One of the protest leaders, liberal politician Vladimir Ryzhkov, told the rally that 25,000 people had come, although AFP correspondents said the figure appeared to be well below this.

Speakers ranging from former world chess champion Garry Kasparov and radical leftist leader Sergei Udaltsov sought to mobilise the crowds as the opposition tries to find a clear unified strategy against Putin.

"The worst thing that can happen is that we get demoralised and say that the authorities have won," said Kasparov. "We have experienced resistance for the first time and it is just the start."

The protest leaders, many of whom had observed the polls, claimed there were huge violations in the elections and repeatedly said that neither the ballot nor Putin's election to president were legitimate.

"That person who cries crocodile tears, can you call him an elected president?," asked Udaltsov, referring to the tears Putin now famously shed in his victory speech.

He urged people to turn out for more rallies in central Moscow leading up to the "pretender" Putin's inauguration as president in May.

But journalist and television presenter Ksenia Sobchak told the rally the opposition needed to clarify its demands. "We all know what we are against, we must show what we are for," she said, to whistling from some in the crowd.

Those attending the rally said they came because of the need to keep up pressure on the authorities.

"The people who are here have realised that they have rights and that these are being violated. More people need to do the same," said Lyudmila Zaichik, 18.

"We need to show that people aren't resigned, that the movement won't disappear," said student Arkady Serinkin, 22.

The protest comes a day after US President Barack Obama telephoned Putin to congratulate him on his election victory, in a call that came several days after other world leaders but underlined the importance of the relationship.

The controversy over elections and the demonstrations has on occasion tested US-Russia relations, with Putin accusing Washington of funding NGOs with the aim of questioning the polls and sparking protests.

Police were highly visible in Moscow Saturday, lurking in buses parked around the city after the last rally on March 5 ended in mass arrests when some protestors refused to leave the venue.

According to Moscow police, some 2,500 members of the security forces were on duty for the rally.
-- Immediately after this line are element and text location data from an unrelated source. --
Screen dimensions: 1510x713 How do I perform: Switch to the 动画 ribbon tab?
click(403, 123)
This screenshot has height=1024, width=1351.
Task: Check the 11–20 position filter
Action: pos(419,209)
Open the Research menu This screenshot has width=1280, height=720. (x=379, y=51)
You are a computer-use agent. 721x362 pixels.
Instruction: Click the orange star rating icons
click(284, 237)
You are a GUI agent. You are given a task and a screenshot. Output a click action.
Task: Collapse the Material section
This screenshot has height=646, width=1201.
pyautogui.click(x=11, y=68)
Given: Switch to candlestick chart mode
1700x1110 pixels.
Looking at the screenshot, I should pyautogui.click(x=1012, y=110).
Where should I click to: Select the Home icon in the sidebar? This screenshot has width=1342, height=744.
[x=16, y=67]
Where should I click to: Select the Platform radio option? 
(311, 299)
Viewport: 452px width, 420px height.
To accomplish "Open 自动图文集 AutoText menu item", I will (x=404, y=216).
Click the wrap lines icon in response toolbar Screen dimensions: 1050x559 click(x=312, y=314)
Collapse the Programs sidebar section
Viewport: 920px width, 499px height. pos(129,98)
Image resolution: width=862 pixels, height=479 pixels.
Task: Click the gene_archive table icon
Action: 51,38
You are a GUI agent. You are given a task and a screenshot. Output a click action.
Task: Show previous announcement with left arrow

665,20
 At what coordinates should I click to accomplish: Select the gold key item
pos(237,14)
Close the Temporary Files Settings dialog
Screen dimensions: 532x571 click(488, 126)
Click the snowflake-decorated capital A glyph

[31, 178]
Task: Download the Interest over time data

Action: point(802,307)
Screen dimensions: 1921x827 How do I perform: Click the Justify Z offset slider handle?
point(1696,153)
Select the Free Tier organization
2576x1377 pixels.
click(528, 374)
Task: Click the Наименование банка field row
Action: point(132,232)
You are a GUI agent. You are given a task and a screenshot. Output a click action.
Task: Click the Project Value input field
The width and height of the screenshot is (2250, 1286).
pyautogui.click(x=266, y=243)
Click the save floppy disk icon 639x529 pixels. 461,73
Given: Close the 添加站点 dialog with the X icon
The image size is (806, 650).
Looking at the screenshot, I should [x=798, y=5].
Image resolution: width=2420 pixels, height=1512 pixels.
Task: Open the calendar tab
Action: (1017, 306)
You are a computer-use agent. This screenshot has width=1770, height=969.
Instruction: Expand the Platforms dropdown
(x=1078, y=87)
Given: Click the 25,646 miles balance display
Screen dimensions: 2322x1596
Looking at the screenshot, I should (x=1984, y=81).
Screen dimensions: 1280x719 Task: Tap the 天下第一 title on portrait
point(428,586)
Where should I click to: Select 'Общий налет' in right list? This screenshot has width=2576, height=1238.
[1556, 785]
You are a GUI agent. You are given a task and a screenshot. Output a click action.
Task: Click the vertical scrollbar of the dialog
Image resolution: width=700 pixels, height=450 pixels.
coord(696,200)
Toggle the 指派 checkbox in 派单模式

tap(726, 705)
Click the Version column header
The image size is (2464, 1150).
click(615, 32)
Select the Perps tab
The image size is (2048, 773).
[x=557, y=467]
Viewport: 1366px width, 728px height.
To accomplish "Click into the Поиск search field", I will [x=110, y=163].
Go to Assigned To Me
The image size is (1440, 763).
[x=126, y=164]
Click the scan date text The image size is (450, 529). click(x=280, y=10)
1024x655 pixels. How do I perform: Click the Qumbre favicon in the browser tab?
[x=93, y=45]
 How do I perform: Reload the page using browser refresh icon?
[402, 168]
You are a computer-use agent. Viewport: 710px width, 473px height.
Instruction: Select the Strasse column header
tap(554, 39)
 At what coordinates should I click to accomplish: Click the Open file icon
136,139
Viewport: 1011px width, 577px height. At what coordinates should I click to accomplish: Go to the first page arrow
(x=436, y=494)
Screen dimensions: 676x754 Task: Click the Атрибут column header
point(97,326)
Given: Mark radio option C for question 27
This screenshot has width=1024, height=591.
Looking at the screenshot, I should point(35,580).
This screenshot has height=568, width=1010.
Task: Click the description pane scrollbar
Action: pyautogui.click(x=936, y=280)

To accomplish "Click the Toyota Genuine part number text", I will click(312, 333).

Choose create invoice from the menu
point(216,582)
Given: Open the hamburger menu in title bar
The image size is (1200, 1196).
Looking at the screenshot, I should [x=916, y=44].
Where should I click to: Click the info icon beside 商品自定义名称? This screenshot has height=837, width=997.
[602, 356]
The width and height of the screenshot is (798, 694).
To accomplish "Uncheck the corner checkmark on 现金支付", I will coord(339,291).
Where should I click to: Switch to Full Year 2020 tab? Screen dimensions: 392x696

They warned of plans by "certain groups" to light flares, block roads and put up tents.

Police also detained several dozen at an unsanctioned march with around 250 people Saturday in the northwestern city of Saint Petersburg, an AFP journalist witnessed.

After holding four mass protests over the last three months and successfully breaking the taboo against opposition rallies in Russia, the movement now faces a huge challenge to decide where to go from here.

The involvement of nationalist leaders and the sometimes inflammatory rhetoric of one of the most charismatic of the opposition leaders -- the anti-corruption crusader Alexei Navalny -- has also discomfited some liberals.

"We need to be honest with ourselves. Changes are not going to be swift and will need long and hard political work," wrote Andrei Kolesnikov, commentator of the anti-Kremlin Novaya Gazeta newspaper.

Putin, currently prime minister, won 63.6 percent of the vote in the elections and is now preparing for a May inauguration to take back the Kremlin job he held from 2000-2008 from his protege Dmitry Medvedev.